• [DIRECTIONS]: Beginning at the line that contains "The image size is (745, 624).", repeat each line exactly through the last one of the records below, and leave out the pictures.

• [SOURCE DATA]:
________________________

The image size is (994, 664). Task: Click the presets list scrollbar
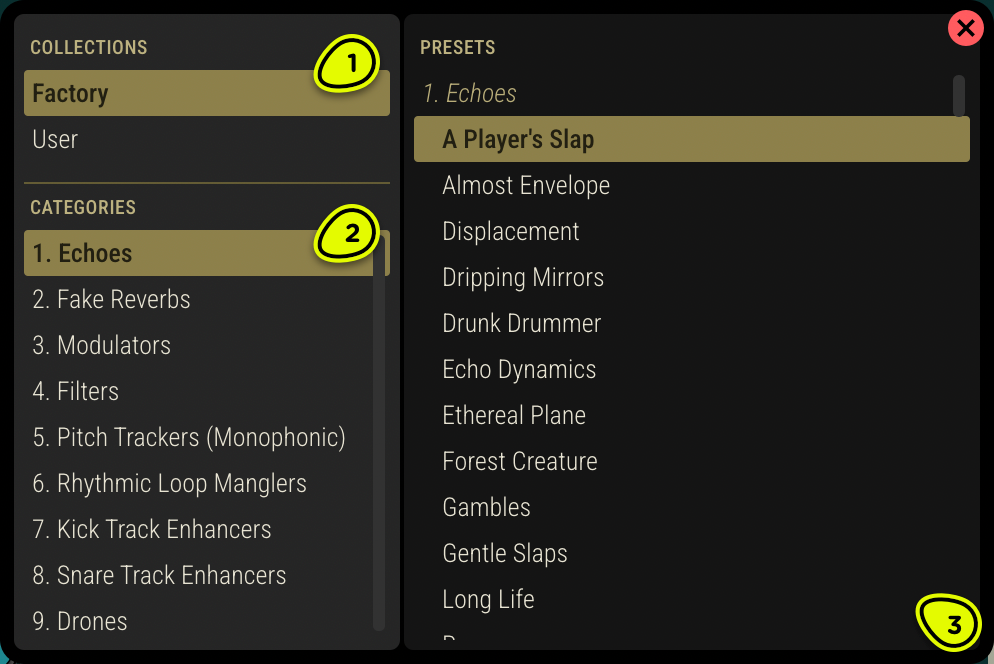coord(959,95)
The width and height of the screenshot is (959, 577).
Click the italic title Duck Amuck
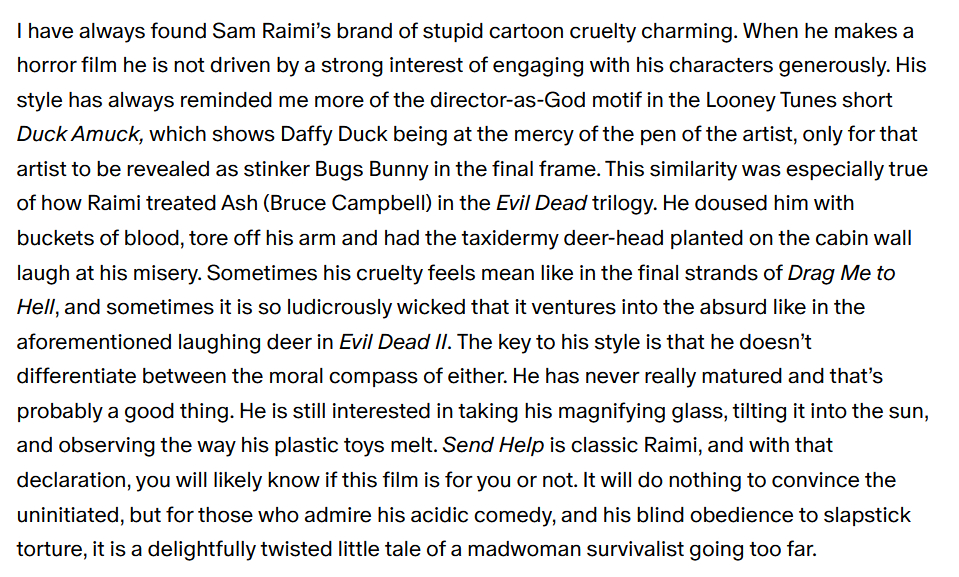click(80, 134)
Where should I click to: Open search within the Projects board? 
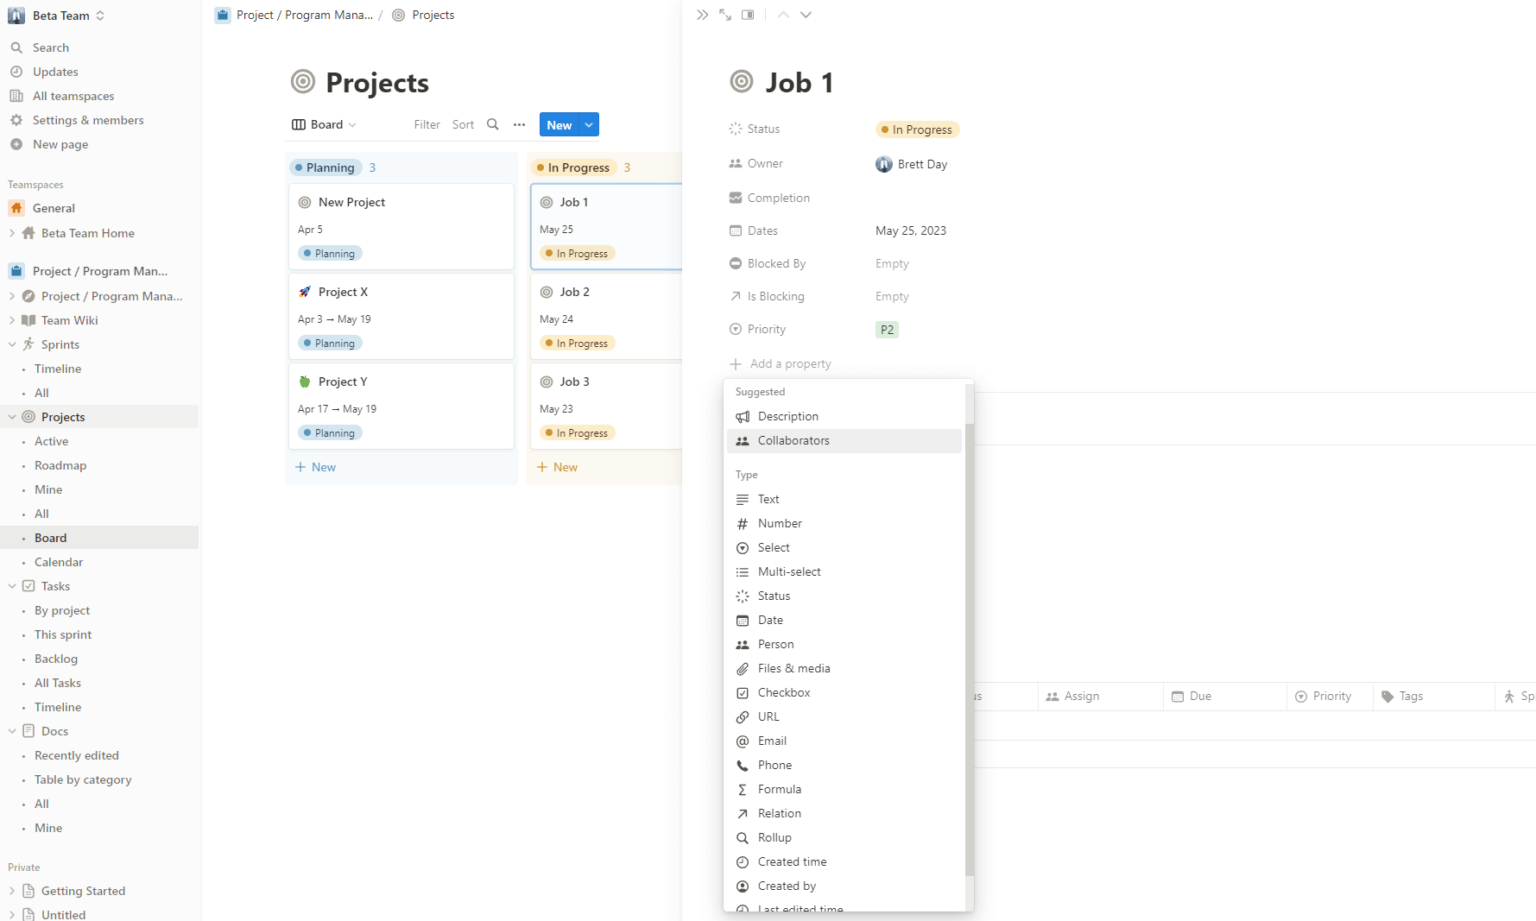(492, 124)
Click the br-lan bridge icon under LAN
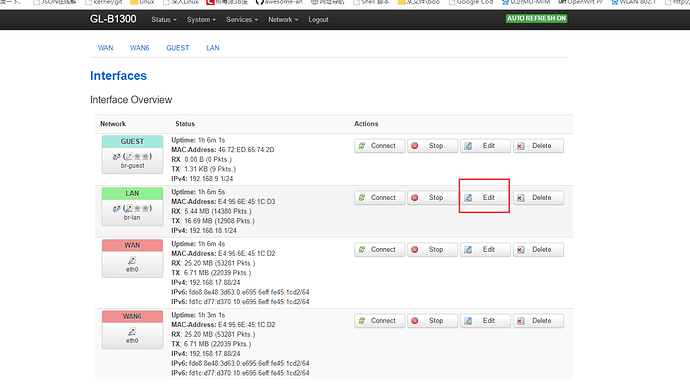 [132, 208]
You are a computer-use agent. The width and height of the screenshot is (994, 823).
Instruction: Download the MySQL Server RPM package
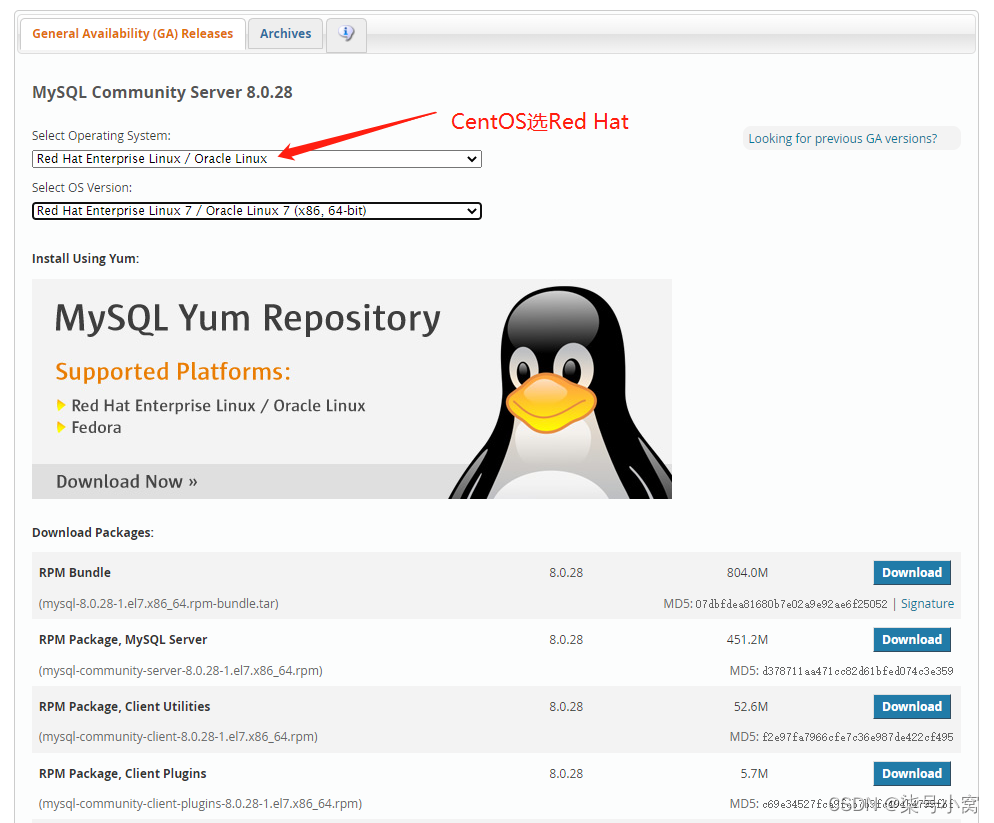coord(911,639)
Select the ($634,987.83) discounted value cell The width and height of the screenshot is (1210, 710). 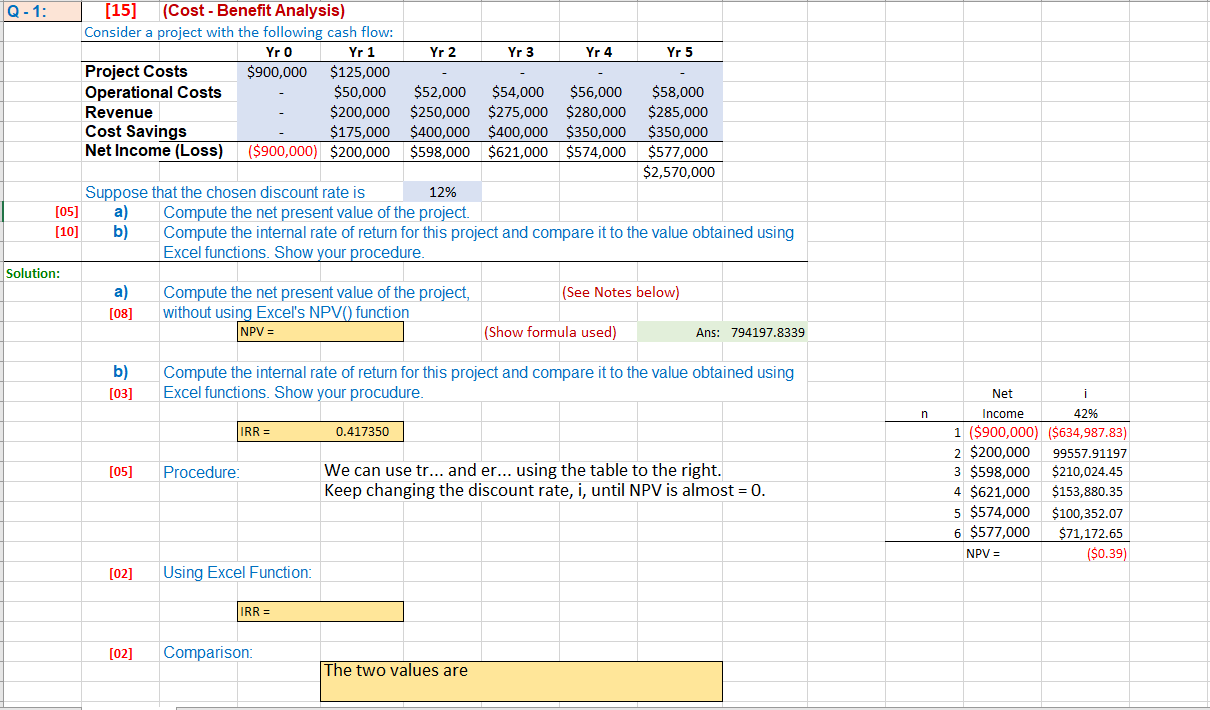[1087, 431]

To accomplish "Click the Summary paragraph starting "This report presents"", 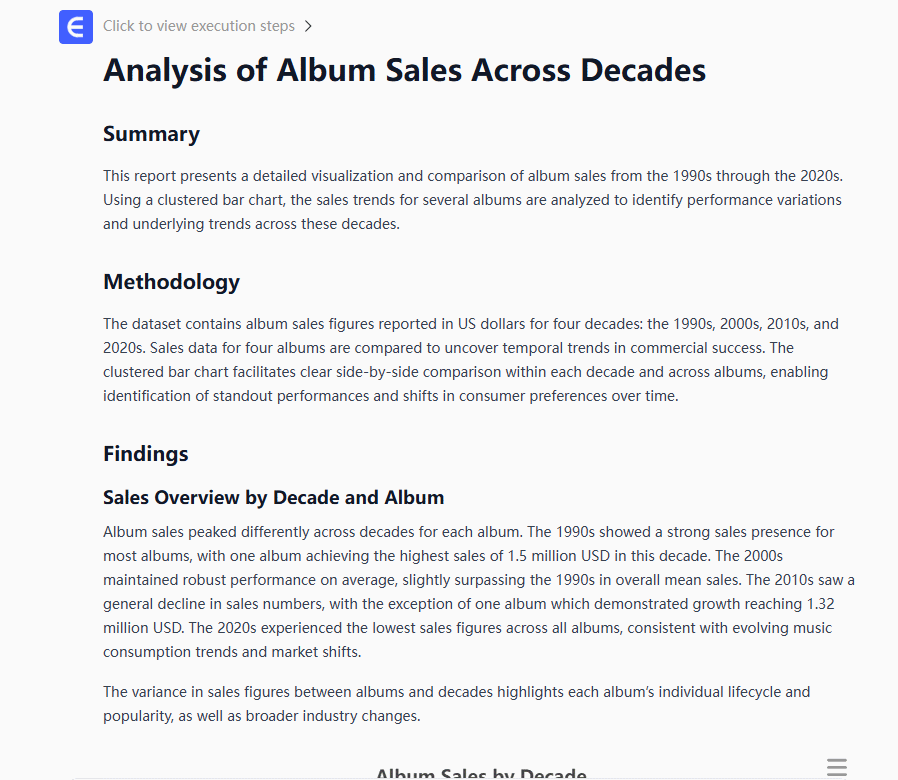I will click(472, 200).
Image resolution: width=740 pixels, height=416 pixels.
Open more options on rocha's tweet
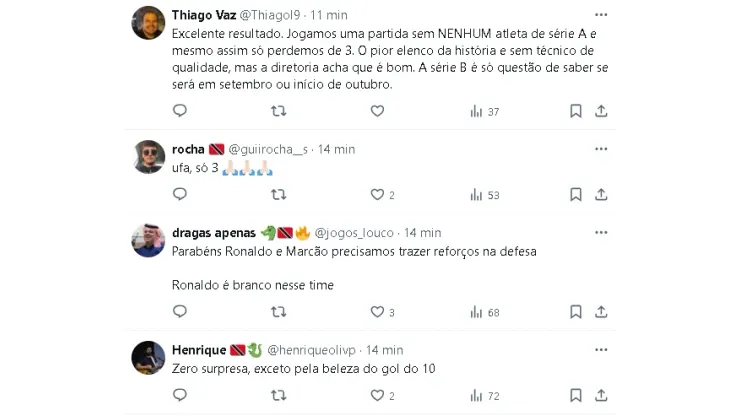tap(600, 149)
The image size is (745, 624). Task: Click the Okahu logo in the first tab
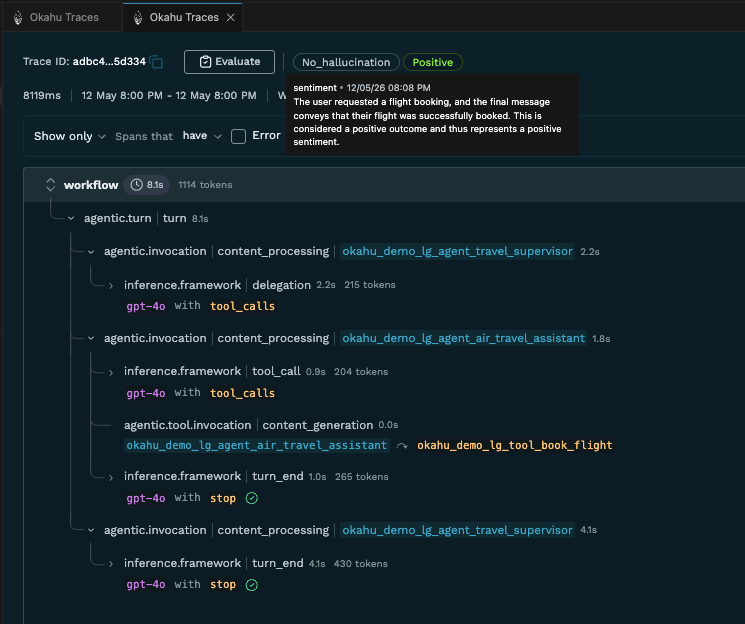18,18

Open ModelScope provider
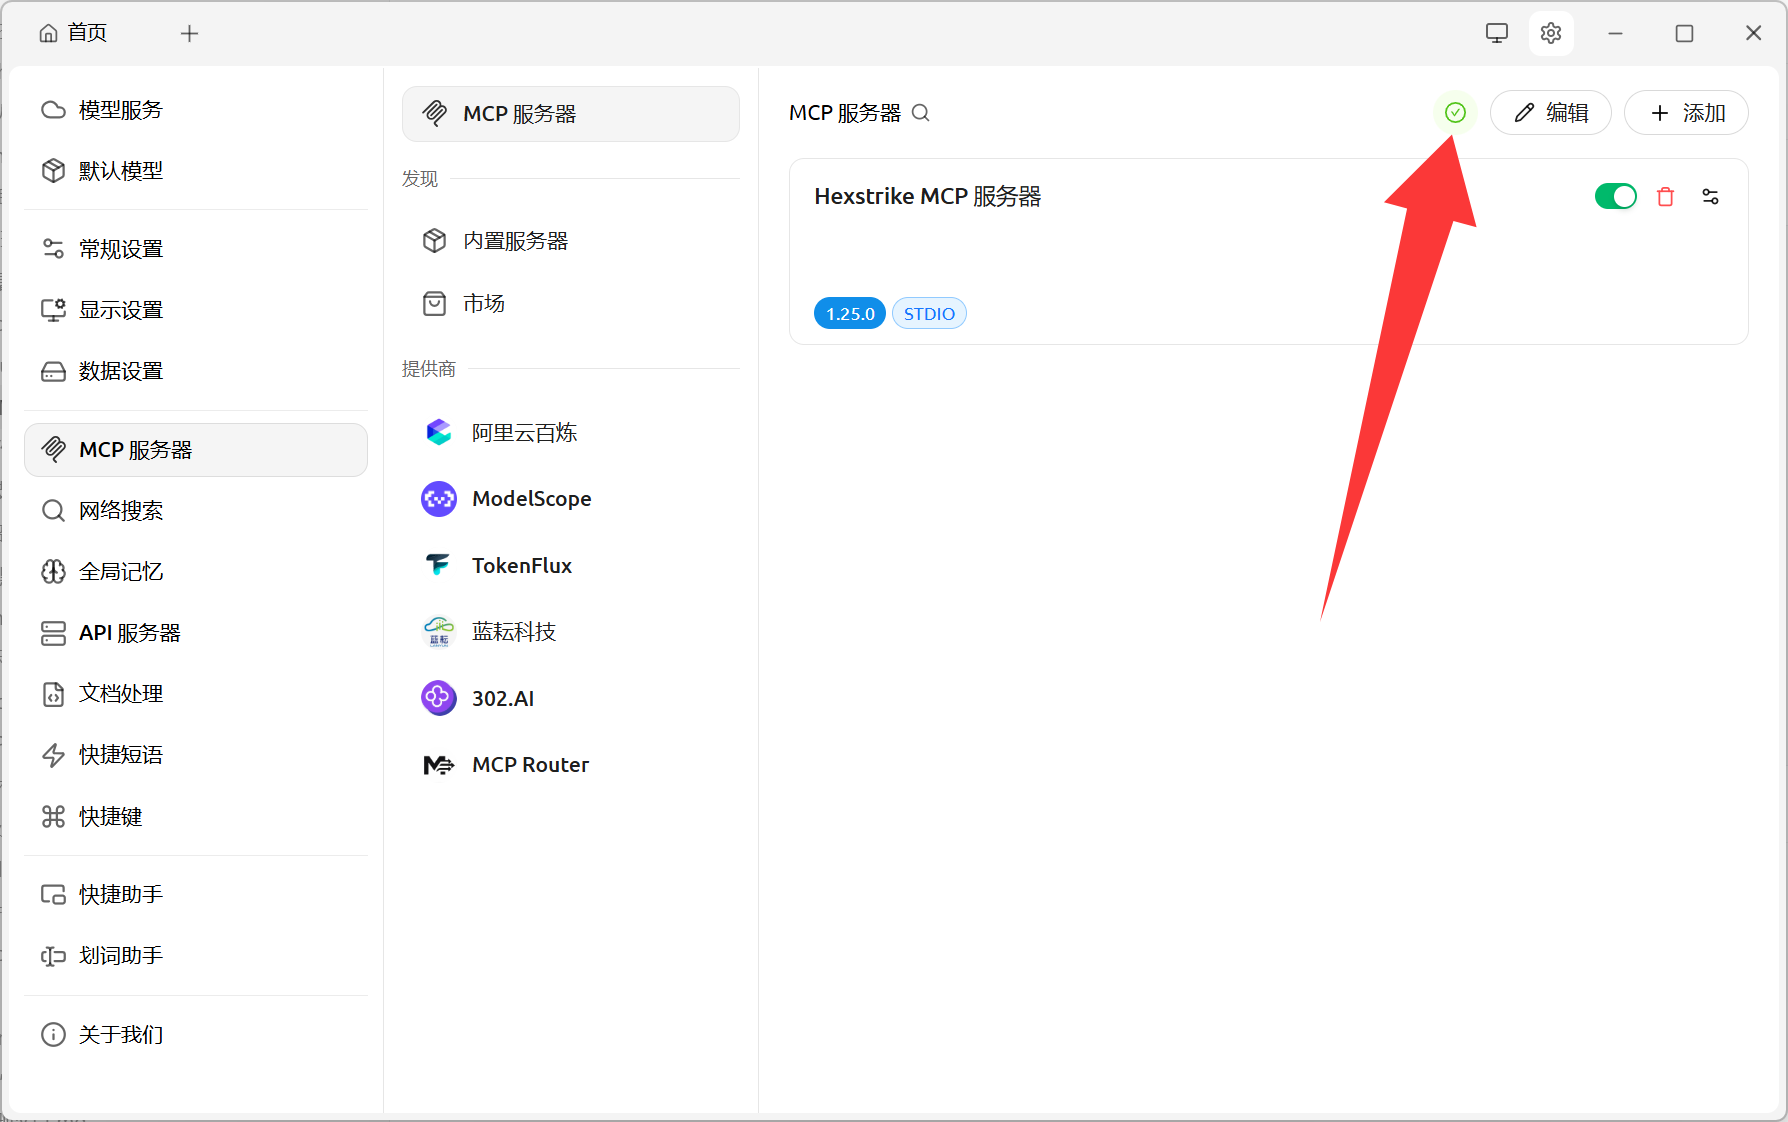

________________________

• [SOLUTION FOR THIS TASK]:
The image size is (745, 624). Task: Click the Okahu logo in the first tab
18,18

Open ModelScope provider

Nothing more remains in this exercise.